Three examples for the comparisons between the CHMS method and the HAM method. (a) The input images; (b) The saliency map obtained by the CHMS method; (c) The saliency map obtained by the HAM method.

4 Experimental Results and Analysis

The HAM method is compared with six state-of-the-art saliency detection methods including CHMS [8], GC [5], RC [15], MSS [3], FT [1], LC [16] on the public datasets MSRA-1000 and SED-100, which are used as standard benchmarks. In addition, we use a new dataset, marked as IMNR, to evaluate the HAM method. Images in the IMNR dataset is with narrow ranges of RGB pixel-values.
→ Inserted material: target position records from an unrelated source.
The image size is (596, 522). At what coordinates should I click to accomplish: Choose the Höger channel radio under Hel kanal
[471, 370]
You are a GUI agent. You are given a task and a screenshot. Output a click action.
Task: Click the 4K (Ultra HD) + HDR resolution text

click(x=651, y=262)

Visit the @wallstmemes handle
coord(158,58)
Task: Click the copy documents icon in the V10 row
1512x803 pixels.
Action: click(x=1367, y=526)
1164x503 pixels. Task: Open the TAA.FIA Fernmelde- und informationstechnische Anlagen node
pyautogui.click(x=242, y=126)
Some experimental results are shown in Fig. 4. The experimental results show that the HAM method is the most competitive one in all the seven methods.

Fig. 4.
figure 4

Comparisons between our HAM method and the six state-of-the-art methods includeing CHMS [8], GC [5], RC [15], MSS [3], FT [1] and LC [16] on the three datasets: MSRA-1000 (top six rows), SED-100 (middle two rows) and IMNR (bottom two rows).
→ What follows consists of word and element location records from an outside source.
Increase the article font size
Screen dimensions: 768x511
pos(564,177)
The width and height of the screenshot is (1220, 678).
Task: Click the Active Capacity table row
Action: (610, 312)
We use the precision-recall (PR) curves and F-measures to evaluate the quantitative performances of the six state-of-the-art methods and the HAM method. The F-measures is computed as follows.
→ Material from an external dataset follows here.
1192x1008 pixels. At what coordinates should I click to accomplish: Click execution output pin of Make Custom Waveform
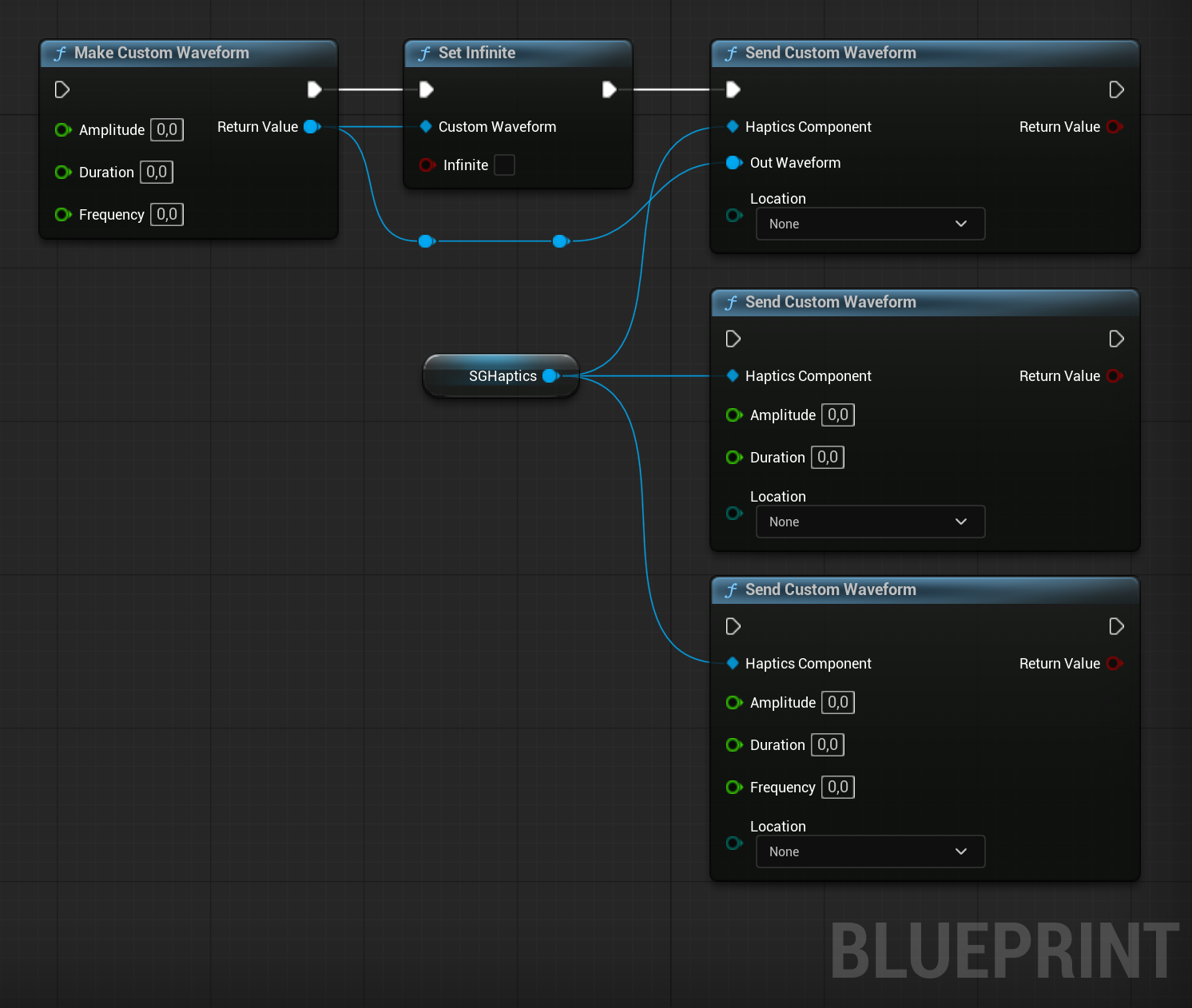314,89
$$\begin{aligned}&F_\beta = \frac{(1+\beta ^2){P}\times {R}}{{\beta ^2}P+R}, \end{aligned}$$
(5)

where P is the precision rate, and R is the recall rate. Let \(\beta ^2 = 0.3\).

The quantitative performances of all the seven methods on the IMNR dataset are shown in Fig. 5. From the PR curves and F-measures on the IMNR dataset, the HAM method has the best performance on the IMNR dataset in all the seven methods. As you can see from Fig. 5, the HAM method always has better performance than the CHMS method. When the recall rate is greater than 0.7, the HAM method is better than all the six state-of-the-art methods. Furthermore, the saliency map obtained by the HAM method is more smooth and robust than other six state-of-the-art methods.

Fig. 5.
figure 5

The quantitative performance of the HAM method and the six state-of-the-art methods on the IMNR dataset.

Fig. 6.
figure 6

The quantitative performances of the HAM method and the six state-of-the-art methods on the MSRA-1000 dataset.

Fig. 7.
figure 7

The quantitative performance of the CHMS and HAM methods on the SED-100 dataset.

The quantitative performances of all the seven methods on the MSRA-1000 dataset are shown in Fig. 6. From the PR curves and F-measures on MSRA-1000, the HAM method also has the best performance in all the seven methods but its advantages are not obvious since the most images in MSRA-1000 are with wide ranges of pixel-values and seldom of them are with narrow ranges of pixel-values.

The quantitative performances of the CHMS and HAM methods on the SED-100 dataset are shown in Fig. 7. From the PR curves and F-measures, the HAM method consistently performs better than the CHMS method.

5 Conclusion

The previous saliency detection methods based on hypergraphs uses a set of fixed scales, no considering the color difference of different input images. In order to detect salient objects according to the color difference in an image, we propose an improved saliency detection method baserd on hypergraphs on adaptive multiscales (HAM). Our HAM method adaptively adjusts the ranges of pixel-values in RGB channels, and uses hypergraphs on a set of adaptive scales to detect salient objects. The experimental results show that our HAM method improves significantly the performance of saliency detection for the images with narrow ranges of RGB pixel-values. For the images with wide ranges of pixel-values, the performance is also improved to some extent. The basic idea of our HAM method can be widely used in other applications in computer vision or artificial intelligence.